Je ne vous cacherai pas, madame la ministre, que nous sommes impatients de voir la loi relative à la future organisation de notre système de santé.

M. Albéric de Montgolfier. Nous aussi !

M. Michel Amiel. Alors que la démographie médicale est en berne, que les médecins cherchent à avoir plus de temps médical et, parfois, de temps personnel, que les infirmières sont dans la rue aujourd’hui, les attentes sont fortes, surtout après les annonces à la fois ambitieuses et réfléchies du plan « Ma santé 2022 », qui a recueilli un large consensus. (M. Roger Karoutchi sexclame.)
Nous avions espéré que le Sénat validerait ce PLFSS du retour à l’équilibre financier, en attendant, sur le plan organisationnel, la loi santé que vous avez annoncée, madame la ministre, pour 2019.
Les amendements que la majorité sénatoriale a adoptés creusent encore ce déficit ou le compensent par une augmentation des taxes (Exclamations sur quelques travées du groupe Les Républicains.), ce qui paraît pour le moins paradoxal, compte tenu de certaines prises de positions, en particulier celles de M. Wauquiez.
Pour toutes ces raisons, et malgré de nombreuses avancées, notamment sur le plan sanitaire, nous regrettons de devoir voter contre ce PLFSS amendé par le Sénat. (Applaudissements sur les travées du groupe La République En Marche. – M. Joseph Castelli applaudit également.)

Projet de loi de financement de la sécurité sociale pour 2019 (22) : Immunothérapie

Parole sur l’article 42 :

Avec l’immunothérapie, on assiste à une révolution thérapeutique, un peu à l’instar de celle que l’on a connue il y a quelques dizaines d’années avec les antibiotiques.

Modeste praticien, je ne connais pas l’immunothérapie, mais je suis retourné à l’école pour essayer tout de même de comprendre.
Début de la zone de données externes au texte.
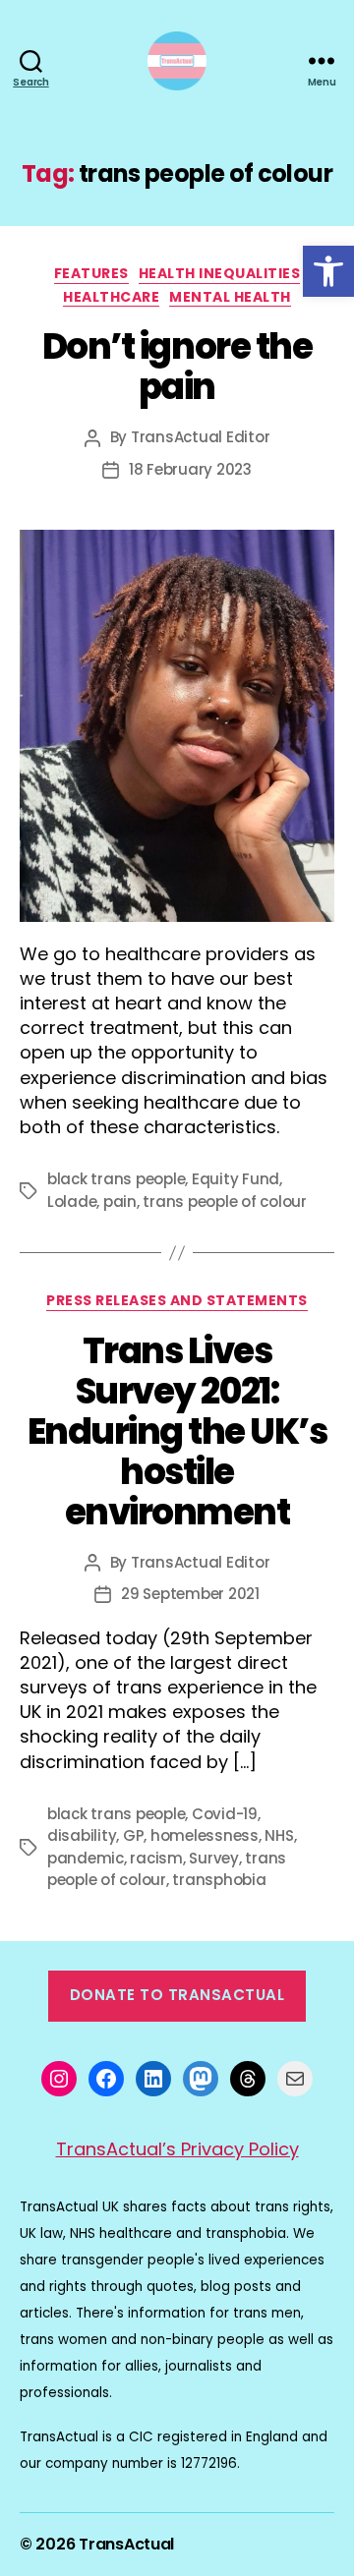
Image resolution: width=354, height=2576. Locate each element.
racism (156, 1858)
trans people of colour (224, 1201)
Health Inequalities (220, 274)
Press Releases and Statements (177, 1301)
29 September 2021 (190, 1593)
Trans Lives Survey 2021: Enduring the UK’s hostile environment (177, 1431)
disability (81, 1835)
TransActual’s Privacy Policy (177, 2149)
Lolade (71, 1201)
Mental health (230, 298)
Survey (213, 1858)
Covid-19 (225, 1813)
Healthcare (111, 298)
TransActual (126, 2544)
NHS (279, 1835)
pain (120, 1201)
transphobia (219, 1879)
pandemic (85, 1858)
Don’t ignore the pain (177, 366)
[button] (328, 271)
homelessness (204, 1835)
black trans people (116, 1179)
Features (91, 274)
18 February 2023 (190, 469)
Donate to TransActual (177, 1994)
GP (134, 1835)
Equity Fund (235, 1179)
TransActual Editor (200, 437)
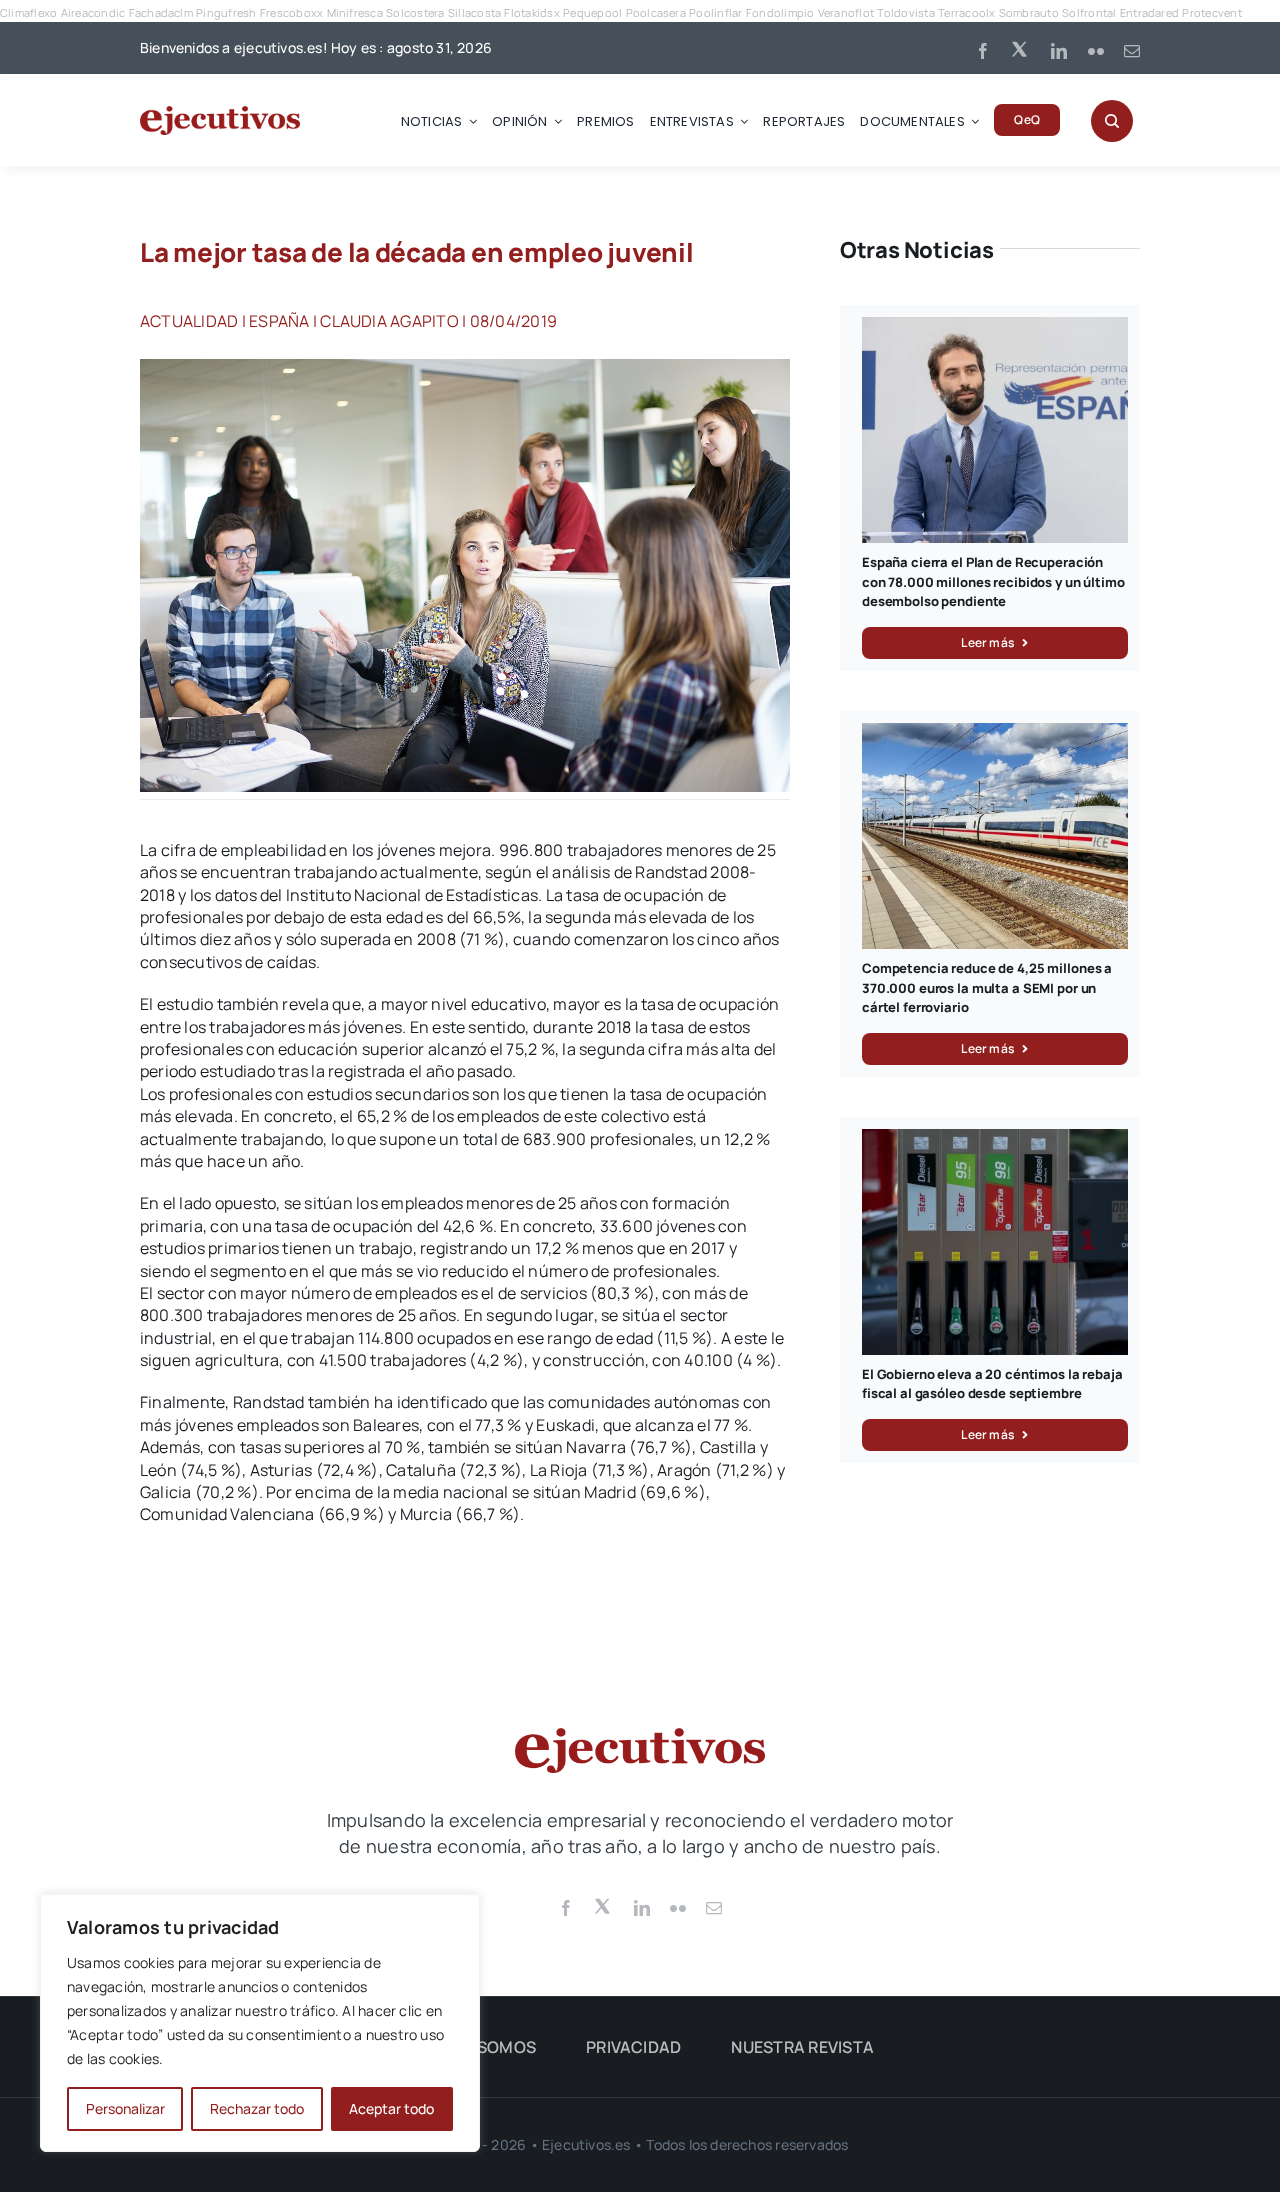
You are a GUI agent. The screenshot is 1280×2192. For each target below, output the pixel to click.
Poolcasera (656, 12)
Comme Mme Deroche, j’ai été convaincu par les arguments scientifiques extrêmement précis de sachants.

Dans ce domaine non plus, il ne faut pas tomber sous le joug des obscurantistes qui sont toujours prompts à condamner tout ce qui peut constituer un progrès thérapeutique. Je ne suis pas un partisan forcené de toutes les innovations, mais des patients atteints de cancers métastasés bénéficient des progrès thérapeutiques qui ont été évoqués. C’est pour eux une formidable espérance, au-delà des aspects strictement scientifiques. Au départ, l’immunothérapie était destinée à traiter le mélanome malin, puis elle a été employée contre le cancer du rein et celui du poumon. Je suis convaincu que la diffusion de ces progrès thérapeutiques permettra non seulement d’améliorer la survie en bonne santé des patients, mais aussi d’abaisser le prix des thérapies, qui peut paraître aujourd’hui considérable. Cela permet d’être extrêmement optimiste.